The U.S. House of Representatives’ Subcommittee on Civil Rights and Civil Liberties marked National Library Week by holding a three-hour hearing April 7th to discuss the recent spike in book bans in school classrooms and libraries across the country.
PEN America, a nonprofit that advocates for freedom of expression, released a report that found there have been 1,586 book bans in schools over the past nine months.
The American Library Association published its annual report on book censorship, revealing that it had tracked 729 attempts to remove library, school and university materials in 2021, leading to 1,597 book challenges or removals. That is the highest number recorded since the association began tracking the phenomenon 20 years ago.
The committee called witnesses including high school students in Pennsylvania and Washington; librarians, teachers and parents from Pennsylvania and Virginia; and Ruby Bridges, the civil rights activist and author. One of the most challenged books of the past year was the children’s book “Ruby Bridges Goes to School,” which chronicles Bridges’s experiences in 1960 as the first Black child to integrate a New Orleans school.

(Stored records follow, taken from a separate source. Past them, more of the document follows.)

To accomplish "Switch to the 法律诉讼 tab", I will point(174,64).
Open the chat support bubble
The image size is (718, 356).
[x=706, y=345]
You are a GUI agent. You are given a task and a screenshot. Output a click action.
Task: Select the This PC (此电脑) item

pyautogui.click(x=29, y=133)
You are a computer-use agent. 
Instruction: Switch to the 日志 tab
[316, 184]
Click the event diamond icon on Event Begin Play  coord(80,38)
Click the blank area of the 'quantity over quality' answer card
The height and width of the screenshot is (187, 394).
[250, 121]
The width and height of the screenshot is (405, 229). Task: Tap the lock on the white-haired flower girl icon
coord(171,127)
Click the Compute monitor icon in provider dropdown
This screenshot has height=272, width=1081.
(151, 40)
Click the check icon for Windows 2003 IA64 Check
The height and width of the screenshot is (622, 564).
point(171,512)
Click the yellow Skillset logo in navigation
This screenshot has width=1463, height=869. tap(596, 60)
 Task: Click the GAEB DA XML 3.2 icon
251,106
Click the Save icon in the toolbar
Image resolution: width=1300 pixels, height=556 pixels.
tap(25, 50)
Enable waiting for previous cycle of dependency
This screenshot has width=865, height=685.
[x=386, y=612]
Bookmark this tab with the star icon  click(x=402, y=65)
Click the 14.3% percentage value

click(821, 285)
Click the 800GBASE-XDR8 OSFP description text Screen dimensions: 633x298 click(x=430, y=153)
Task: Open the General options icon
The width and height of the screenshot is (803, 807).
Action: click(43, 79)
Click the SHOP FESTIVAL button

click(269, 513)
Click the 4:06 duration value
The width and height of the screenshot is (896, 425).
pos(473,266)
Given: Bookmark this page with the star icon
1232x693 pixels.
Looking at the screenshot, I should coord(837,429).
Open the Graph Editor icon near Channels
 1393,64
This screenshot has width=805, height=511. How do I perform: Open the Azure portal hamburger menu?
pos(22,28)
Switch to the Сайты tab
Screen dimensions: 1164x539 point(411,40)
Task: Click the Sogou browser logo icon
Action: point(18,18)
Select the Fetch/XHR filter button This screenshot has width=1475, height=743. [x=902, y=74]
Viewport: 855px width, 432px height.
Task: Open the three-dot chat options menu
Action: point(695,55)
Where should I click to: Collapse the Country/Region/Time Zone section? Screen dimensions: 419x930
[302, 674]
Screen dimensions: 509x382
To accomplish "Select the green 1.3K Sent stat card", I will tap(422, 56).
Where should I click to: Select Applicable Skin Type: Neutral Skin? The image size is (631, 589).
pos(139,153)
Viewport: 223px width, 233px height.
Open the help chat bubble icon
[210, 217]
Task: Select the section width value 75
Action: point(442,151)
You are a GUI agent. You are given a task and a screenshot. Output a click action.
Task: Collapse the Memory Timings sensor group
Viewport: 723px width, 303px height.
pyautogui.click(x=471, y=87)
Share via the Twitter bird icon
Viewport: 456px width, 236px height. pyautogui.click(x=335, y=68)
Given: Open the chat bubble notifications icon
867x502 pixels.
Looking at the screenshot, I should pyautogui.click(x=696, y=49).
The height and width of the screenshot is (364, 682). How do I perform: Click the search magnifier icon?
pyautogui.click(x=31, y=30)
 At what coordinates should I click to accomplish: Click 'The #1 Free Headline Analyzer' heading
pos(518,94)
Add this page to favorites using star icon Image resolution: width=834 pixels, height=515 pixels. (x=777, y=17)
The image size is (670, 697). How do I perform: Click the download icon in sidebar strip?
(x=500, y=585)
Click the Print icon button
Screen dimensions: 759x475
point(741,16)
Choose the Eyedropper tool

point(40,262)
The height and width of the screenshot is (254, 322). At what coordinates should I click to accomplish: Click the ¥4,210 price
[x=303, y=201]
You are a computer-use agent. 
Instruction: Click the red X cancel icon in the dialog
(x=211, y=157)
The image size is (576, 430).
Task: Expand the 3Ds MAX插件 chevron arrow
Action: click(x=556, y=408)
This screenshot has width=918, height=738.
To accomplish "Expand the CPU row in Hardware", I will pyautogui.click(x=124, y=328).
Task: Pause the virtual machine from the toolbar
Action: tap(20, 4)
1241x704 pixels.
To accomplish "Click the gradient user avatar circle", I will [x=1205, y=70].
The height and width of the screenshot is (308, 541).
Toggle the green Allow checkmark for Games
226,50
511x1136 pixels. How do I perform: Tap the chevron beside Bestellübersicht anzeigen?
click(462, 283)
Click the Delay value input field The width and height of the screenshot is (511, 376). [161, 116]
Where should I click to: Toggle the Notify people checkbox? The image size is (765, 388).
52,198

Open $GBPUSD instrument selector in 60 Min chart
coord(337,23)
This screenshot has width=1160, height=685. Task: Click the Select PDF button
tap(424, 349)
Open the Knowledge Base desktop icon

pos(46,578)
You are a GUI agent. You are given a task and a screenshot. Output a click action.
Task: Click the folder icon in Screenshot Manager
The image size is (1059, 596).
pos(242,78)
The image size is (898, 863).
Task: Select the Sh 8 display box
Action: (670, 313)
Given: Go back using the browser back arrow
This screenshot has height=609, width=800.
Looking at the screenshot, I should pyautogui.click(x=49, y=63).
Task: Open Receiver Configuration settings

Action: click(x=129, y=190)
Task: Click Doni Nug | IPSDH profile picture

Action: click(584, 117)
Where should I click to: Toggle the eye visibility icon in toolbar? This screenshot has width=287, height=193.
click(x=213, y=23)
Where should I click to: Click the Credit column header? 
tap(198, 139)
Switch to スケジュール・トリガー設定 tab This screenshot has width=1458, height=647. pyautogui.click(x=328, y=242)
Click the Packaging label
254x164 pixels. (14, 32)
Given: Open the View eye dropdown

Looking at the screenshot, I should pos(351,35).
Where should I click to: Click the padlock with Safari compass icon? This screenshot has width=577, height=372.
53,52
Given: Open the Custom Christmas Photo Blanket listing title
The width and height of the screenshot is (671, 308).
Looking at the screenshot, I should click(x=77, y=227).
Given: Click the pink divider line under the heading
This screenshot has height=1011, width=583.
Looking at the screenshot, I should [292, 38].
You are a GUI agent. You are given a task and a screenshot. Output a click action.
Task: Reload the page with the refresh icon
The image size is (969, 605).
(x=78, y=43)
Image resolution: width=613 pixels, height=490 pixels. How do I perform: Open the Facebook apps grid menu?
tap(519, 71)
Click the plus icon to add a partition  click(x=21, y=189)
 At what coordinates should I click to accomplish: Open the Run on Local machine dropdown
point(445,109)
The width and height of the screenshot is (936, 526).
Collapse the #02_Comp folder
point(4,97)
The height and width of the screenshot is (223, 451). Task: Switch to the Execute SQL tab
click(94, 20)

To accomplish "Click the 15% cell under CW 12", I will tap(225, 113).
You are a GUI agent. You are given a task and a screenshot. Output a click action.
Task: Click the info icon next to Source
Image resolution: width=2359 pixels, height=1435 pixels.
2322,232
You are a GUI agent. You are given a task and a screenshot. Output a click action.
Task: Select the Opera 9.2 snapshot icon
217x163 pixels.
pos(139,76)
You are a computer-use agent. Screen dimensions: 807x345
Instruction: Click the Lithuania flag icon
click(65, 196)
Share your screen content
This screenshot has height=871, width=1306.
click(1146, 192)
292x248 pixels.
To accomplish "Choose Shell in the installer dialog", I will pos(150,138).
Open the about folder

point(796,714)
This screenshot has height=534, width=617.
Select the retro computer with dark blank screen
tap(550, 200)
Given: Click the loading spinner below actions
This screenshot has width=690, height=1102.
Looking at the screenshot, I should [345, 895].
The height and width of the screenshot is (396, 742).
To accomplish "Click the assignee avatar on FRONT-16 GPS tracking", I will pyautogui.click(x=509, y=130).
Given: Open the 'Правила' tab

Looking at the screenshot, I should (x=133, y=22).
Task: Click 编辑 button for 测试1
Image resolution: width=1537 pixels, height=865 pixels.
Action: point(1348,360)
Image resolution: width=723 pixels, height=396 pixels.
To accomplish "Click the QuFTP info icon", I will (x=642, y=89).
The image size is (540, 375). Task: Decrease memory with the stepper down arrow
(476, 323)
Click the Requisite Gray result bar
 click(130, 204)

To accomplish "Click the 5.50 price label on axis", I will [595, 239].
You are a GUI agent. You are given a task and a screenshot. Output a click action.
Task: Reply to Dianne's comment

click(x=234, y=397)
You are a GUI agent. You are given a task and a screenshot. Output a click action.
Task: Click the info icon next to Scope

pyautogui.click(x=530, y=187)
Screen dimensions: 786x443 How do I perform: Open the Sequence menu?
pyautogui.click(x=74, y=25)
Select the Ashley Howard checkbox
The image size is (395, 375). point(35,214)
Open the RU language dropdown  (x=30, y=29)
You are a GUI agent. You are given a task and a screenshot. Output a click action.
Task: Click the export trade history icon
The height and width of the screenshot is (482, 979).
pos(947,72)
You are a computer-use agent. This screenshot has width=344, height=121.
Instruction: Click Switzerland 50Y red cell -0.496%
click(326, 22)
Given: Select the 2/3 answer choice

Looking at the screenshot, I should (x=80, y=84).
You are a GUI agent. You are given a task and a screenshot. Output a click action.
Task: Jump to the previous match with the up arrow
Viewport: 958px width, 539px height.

Most titles targeted in 2021 were written by or about LGBTQ(33%), African Americans(22%), and Health/Sex Education(25%).
The report found that 98% of the more than 1,500 book bans it tracked took place when administrators acted covertly or outside of the normal processes schools have set up to handle book challenges. Schools typically maintain processes that require the formation of review committees to examine challenged books and decide, after weeks or months of study, whether they should remain on shelves or disappear.
The state that saw the most book bans, according to PEN America, was Texas, with 713. Pennsylvania was second with 456 book bans and Florida third with 204 bans. No other state had more than 50 banned titles.
In 1982, the Supreme Court rejected an effort by a school board to toss objectionable books from the town’s public school libraries. That case was Board of Education vs. Pico.